A block of data:
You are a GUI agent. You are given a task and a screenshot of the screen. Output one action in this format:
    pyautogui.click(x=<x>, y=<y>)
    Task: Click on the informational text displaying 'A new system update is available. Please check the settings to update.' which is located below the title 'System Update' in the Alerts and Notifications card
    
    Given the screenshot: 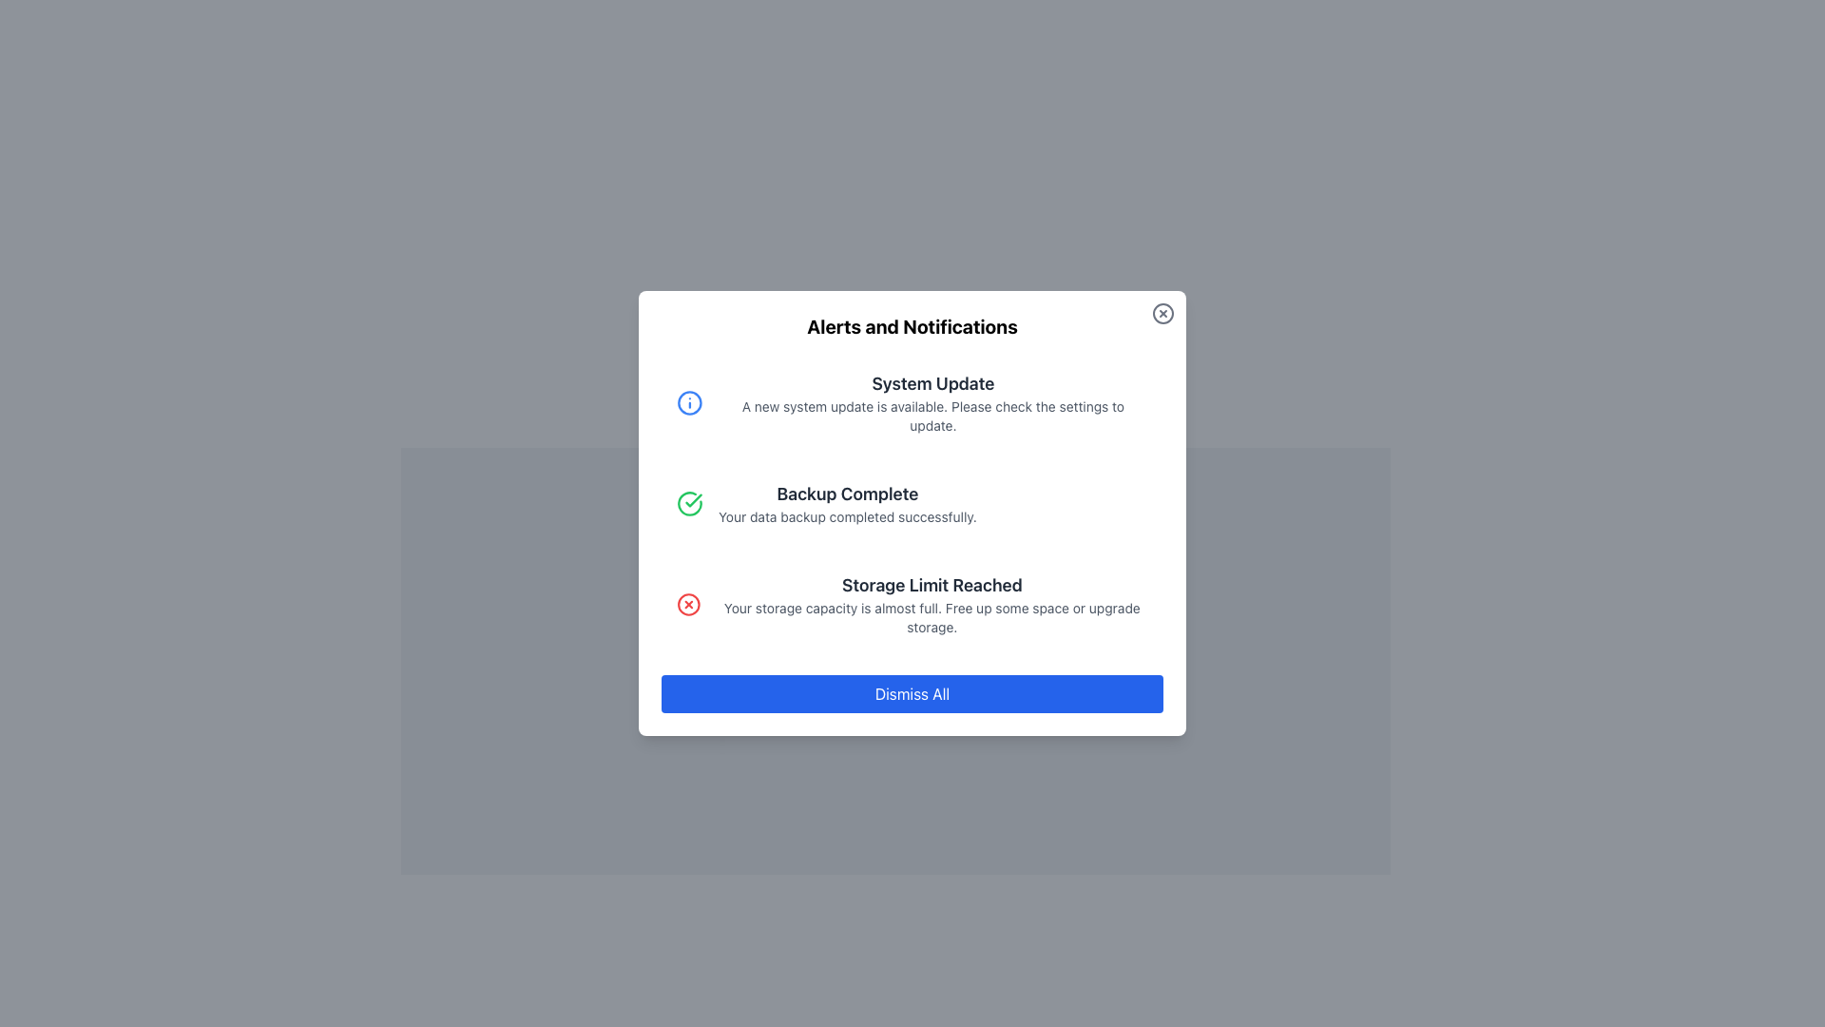 What is the action you would take?
    pyautogui.click(x=933, y=415)
    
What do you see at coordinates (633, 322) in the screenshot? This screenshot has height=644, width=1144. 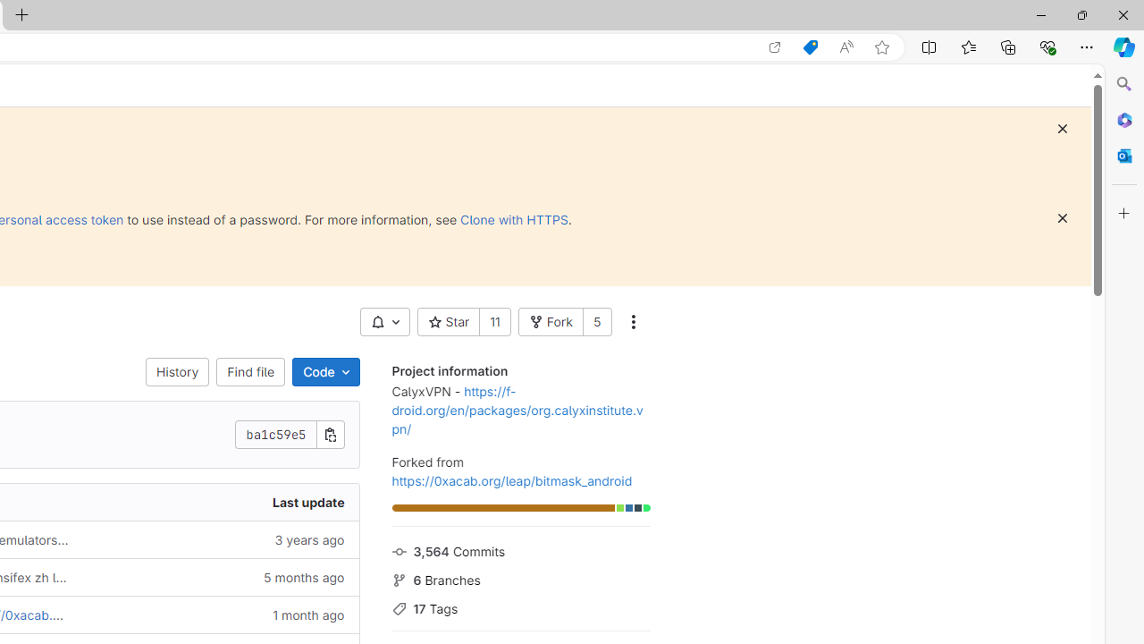 I see `'More actions'` at bounding box center [633, 322].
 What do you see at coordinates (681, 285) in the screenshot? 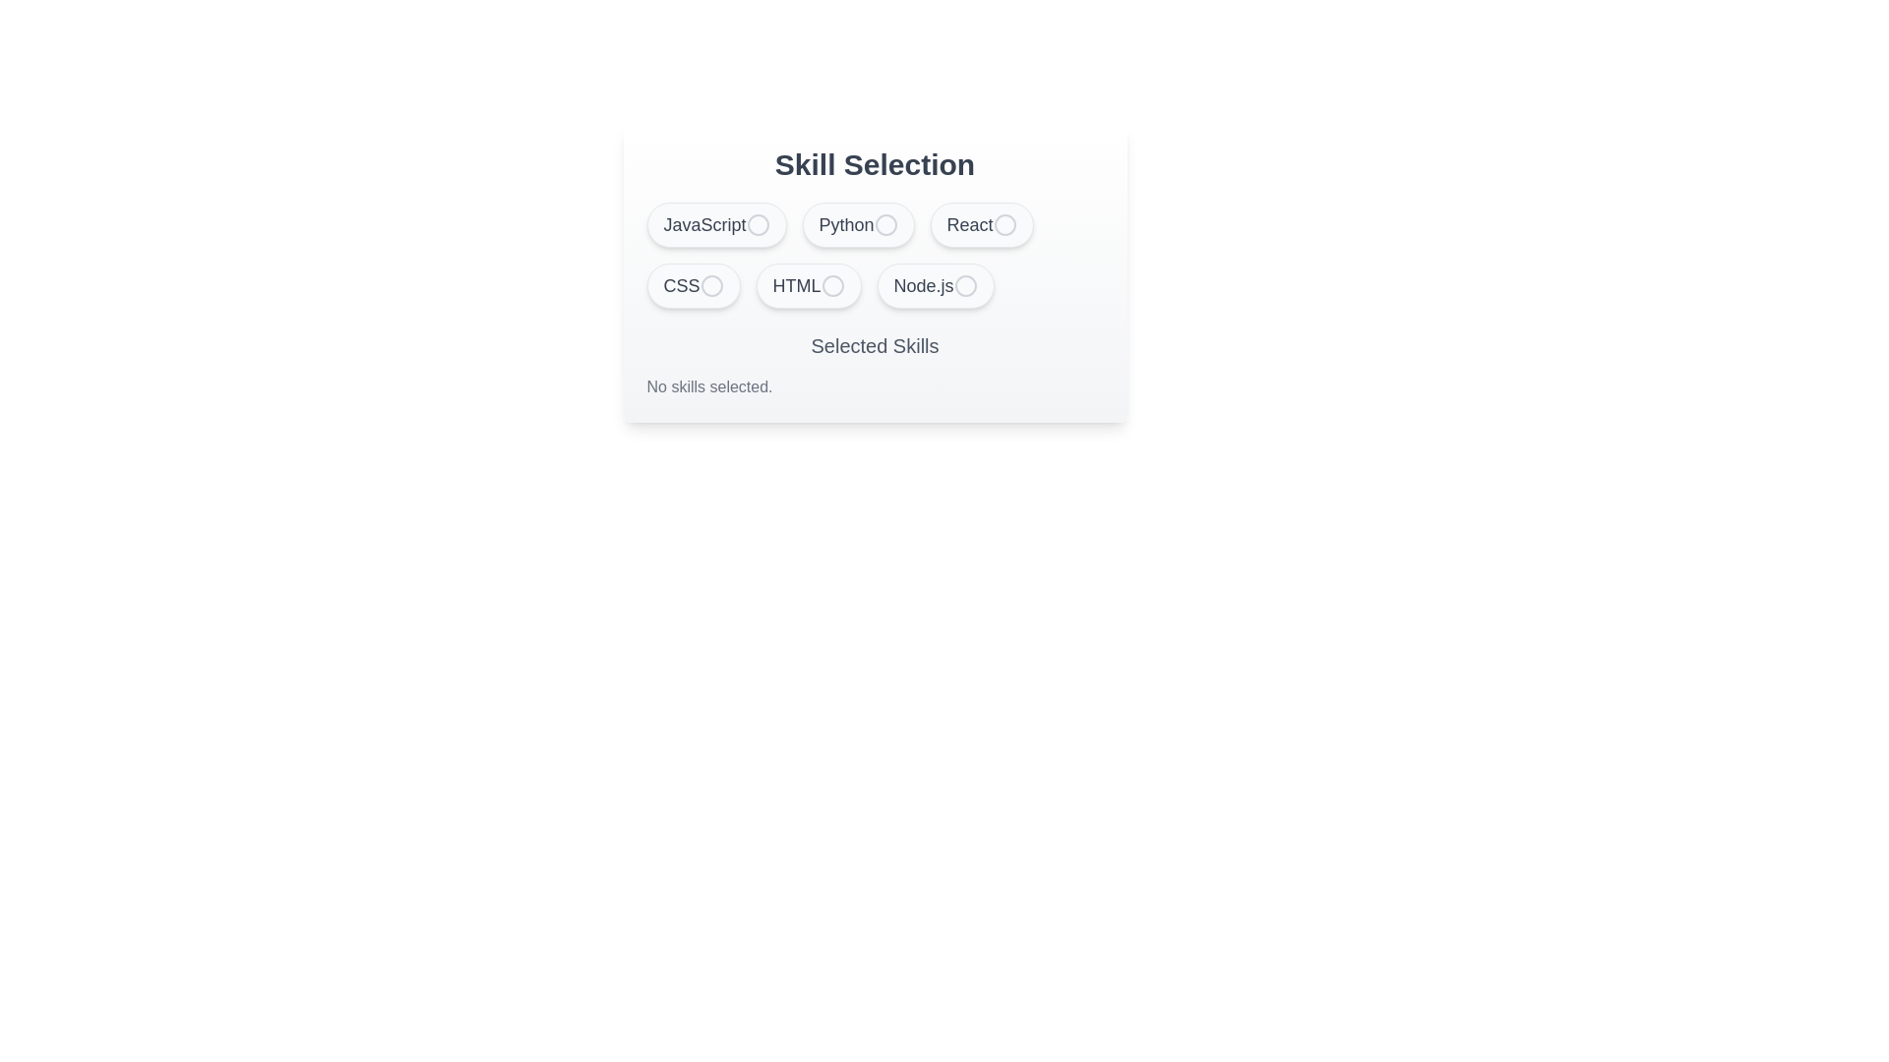
I see `the text label displaying 'CSS', which is styled with a larger font size and gray color, located in the leftmost position of the second row of skill options under 'Skill Selection'` at bounding box center [681, 285].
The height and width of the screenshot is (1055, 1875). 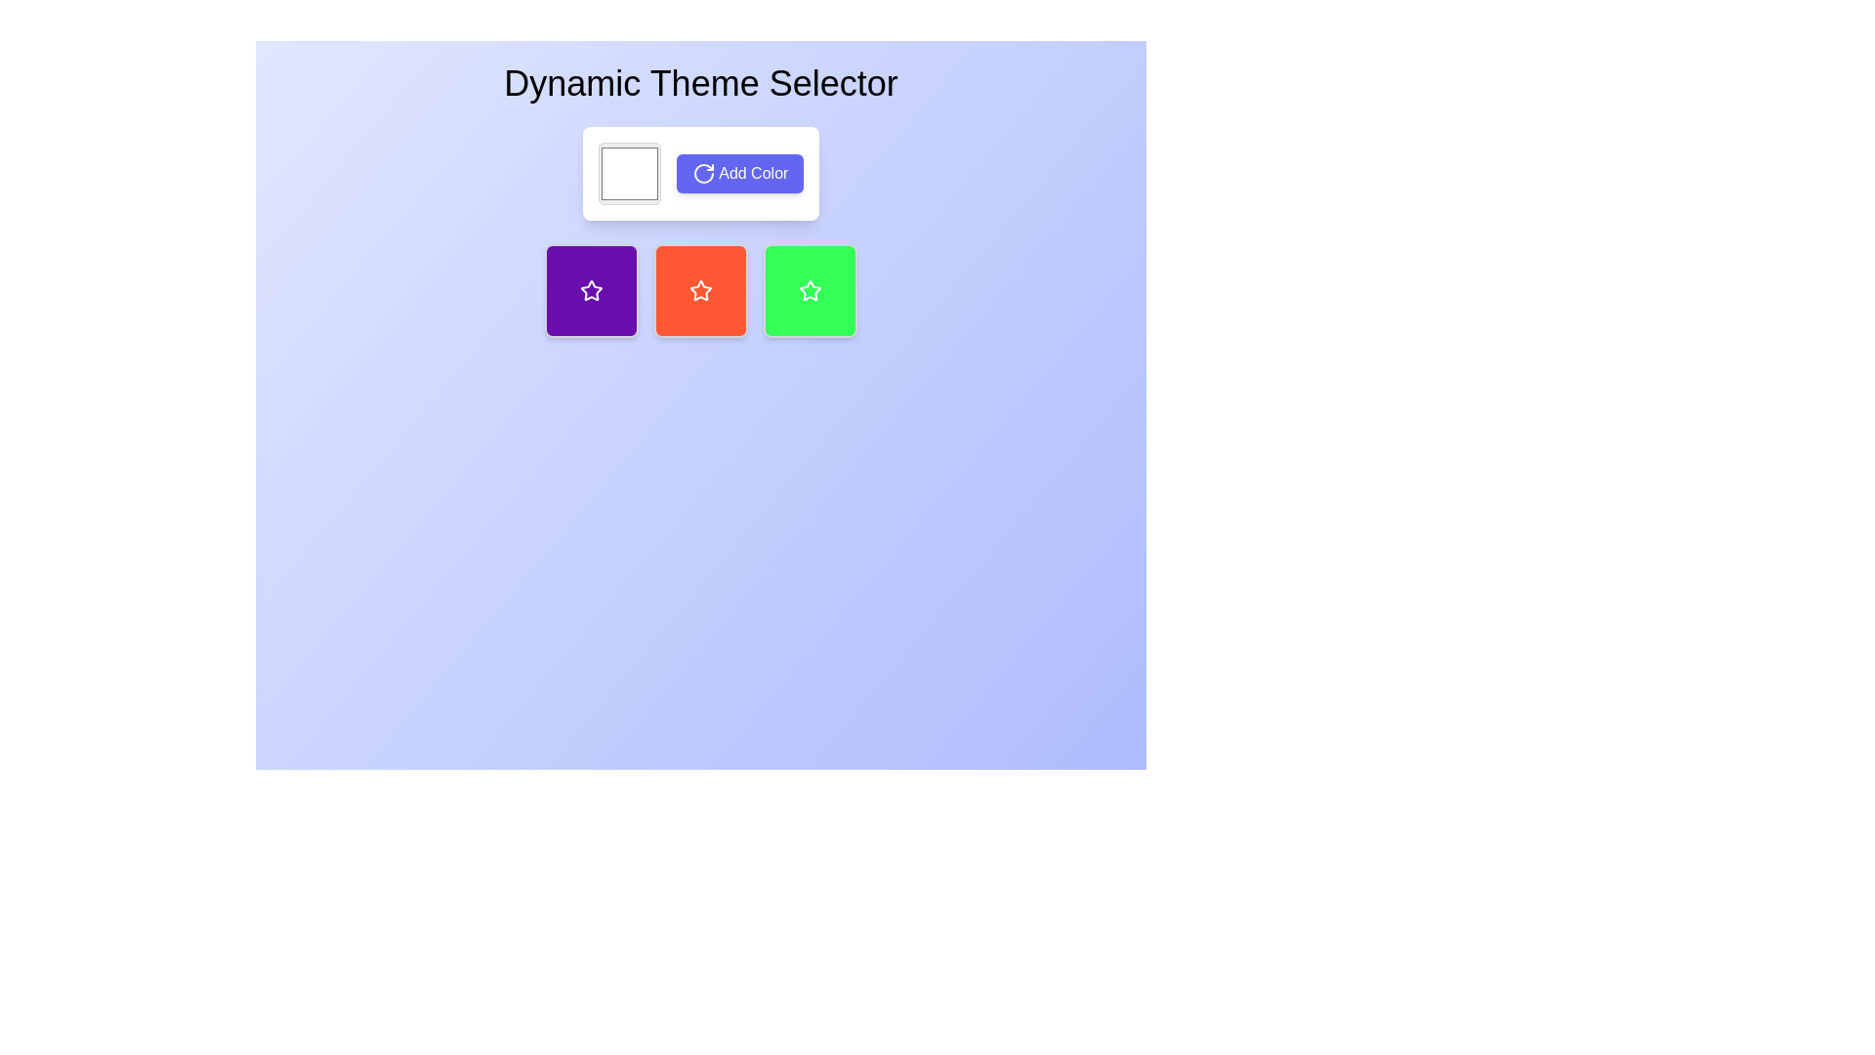 What do you see at coordinates (701, 290) in the screenshot?
I see `the Star Icon located in the second square button from the left in the middle row, which has a red background and is flanked by purple and green buttons` at bounding box center [701, 290].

## Stated problem
Print the lines from the one containing "What do you see at coordinates (681, 285)" through the one containing "center [681, 285].", copying them exactly and omitting the pictures.

## Final result
 What do you see at coordinates (681, 285) in the screenshot? 
I see `the text label displaying 'CSS', which is styled with a larger font size and gray color, located in the leftmost position of the second row of skill options under 'Skill Selection'` at bounding box center [681, 285].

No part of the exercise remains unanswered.